The gathering was organized in response to acts of hate both locally and globally, including an alleged burning of the Quran by a Naperville student, the fatal stabbing of a Plainfield Muslim boy, and the ongoing conflict in the Middle East.

More than 300 turn out for solidarity event

More than 300 people showed up to Benedictine’s Goodwin Hall for the event. Six different faith leaders along with U.S. Rep. Bill Foster and other officials spoke to the crowd, offering their own perspectives on how to unify and combat hate.

“Last fall, as I was pulling weeds in my garden, I missed a thistle and it had gone to seed. So next spring, as you can imagine, I had thistles all over my garden. And I think hatred is something like that. If we can stop hatred, (prune) it to its serious nature and help people learn… We’ve prevented a lot of hatred that may get out of control like those thistles in my garden,” said Rev. Dr. Lynn Pries – Retired United Methodist pastor and current president of Naperville Interfaith Leaders Association. 

Area leaders stress need for tolerance and togetherness

Leaders of local religious groups spoke out about the need for tolerance, and togetherness.

“All of these horrific acts of hate are impacting all of our communities. It is unacceptable that anyone be targeted as outlets for individuals, who hate, terrorize and who want to inflict harm. It is not merely time to watch. It is time for all of us to act to end this crisis and bring peace to the world,” said Sharan Kaur Singh, Representative of the Sikh Community.

Rabbi David Eber of Congregation Beth Shalom talked about how the Muslim community stood by his congregation after several acts of violence against Jewish people at various spots across the country. He said his congregation in turn is here to stand up against hatred against Muslims.

“We find a way to show that our relationship is strong and that we can be a model for other communities, of how religious difference and political disagreement may not mean discord, but can mean solidarity across difference,” said Eber.

Iman Rizan Ali, Senior Iman and Religious Director of the Islamic Center of Naperville, said it’s important to lead by example, and take a higher road when responding to hateful acts.

“Another responsibility that we have is to address our own communities collectively that we should not respond and we cannot respond to hate with hate. We cannot respond to ignorance with ignorance. We cannot stereotype, nor can we generalize. If we do that, we are part of the problem and all of us need to be part of the solution. We must work together to educate and eradicate hate,” said Ali.

Inclusivity part of the Naperville mission statement

Naperville City Councilman Benny White noted that the city of Naperville has wording in its mission statement saying that it is “an inclusive community that values diversity.” The city continues to demonstrate that attitude, he said, through a number of policies and placements.

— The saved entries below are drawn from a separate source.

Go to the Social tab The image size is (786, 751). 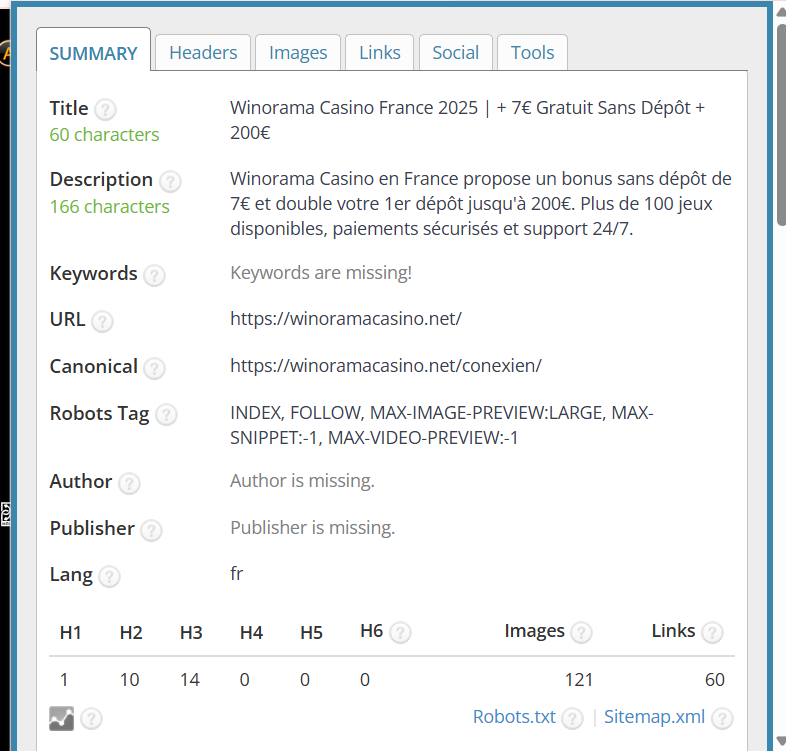coord(455,53)
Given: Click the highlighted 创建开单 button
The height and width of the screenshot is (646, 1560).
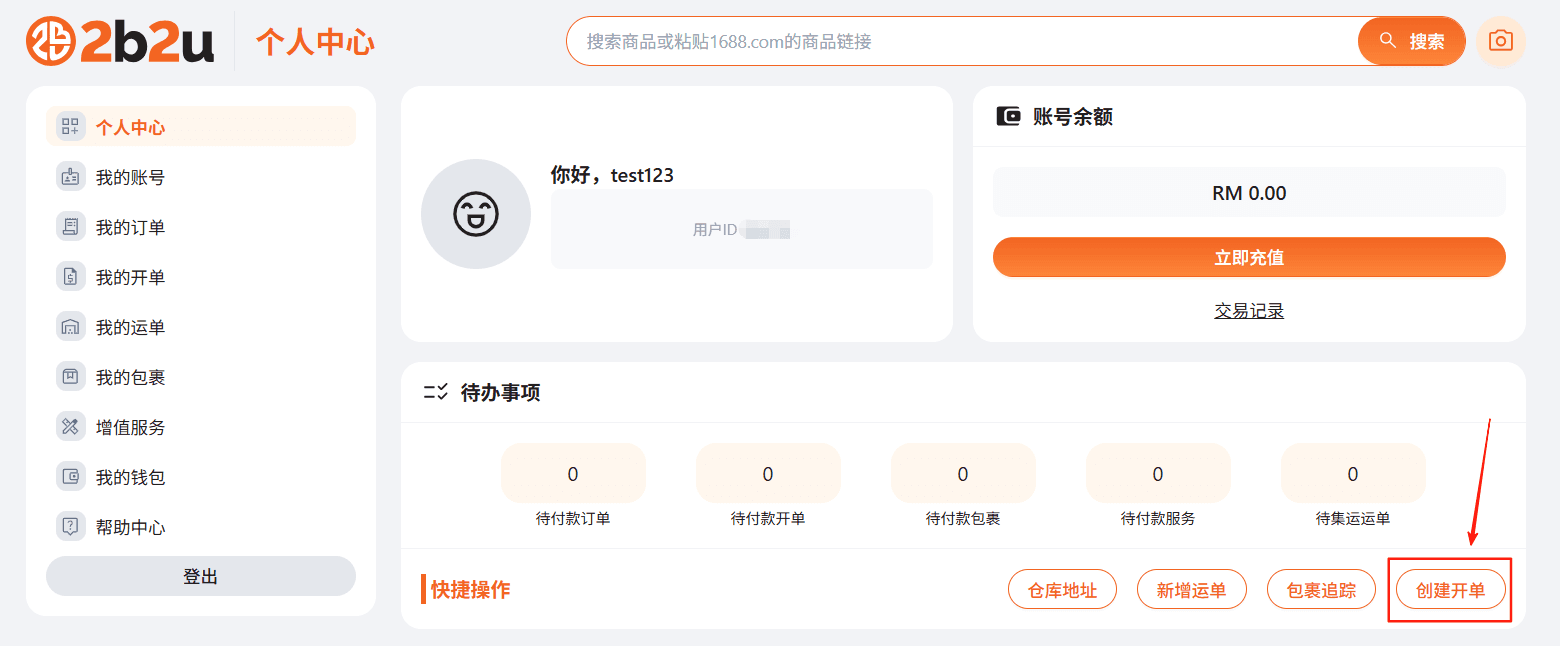Looking at the screenshot, I should (1450, 589).
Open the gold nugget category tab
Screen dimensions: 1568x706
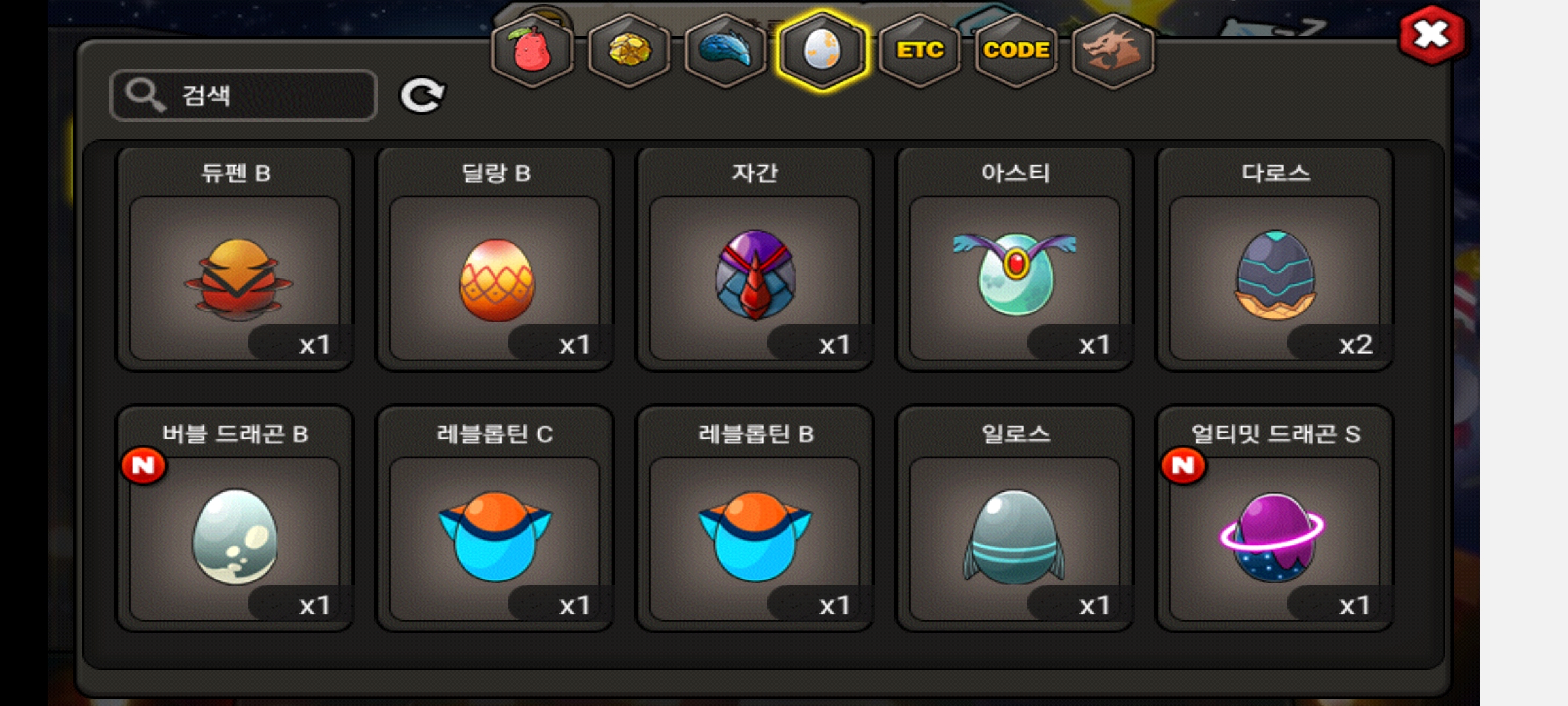pyautogui.click(x=629, y=51)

“We have for the very first time a DEI manager for the city of Naperville. It’s in our mission statement. We can create policy around it. See where I’m going with that? We’ve taken our Fair Housing Commission, and now it is the Human Rights and Fair Housing Commission. So if someone is discriminating at a particular business, there’s an avenue in which they can go to,” White said.

Tom Cordaro, member of PAX Christi Illinois, Retired Justice and Outreach Minister of St. Margaret Mary Catholic Parish, told those gathered that their very presence was a positive sign in creating a more inclusive community.

“At times like this, it can seem as if madness has overtaken the entire world. But our gathering here today is proof that another world is possible,” said Codaro.

The full program is available to view on the NCTV17 Community Events page.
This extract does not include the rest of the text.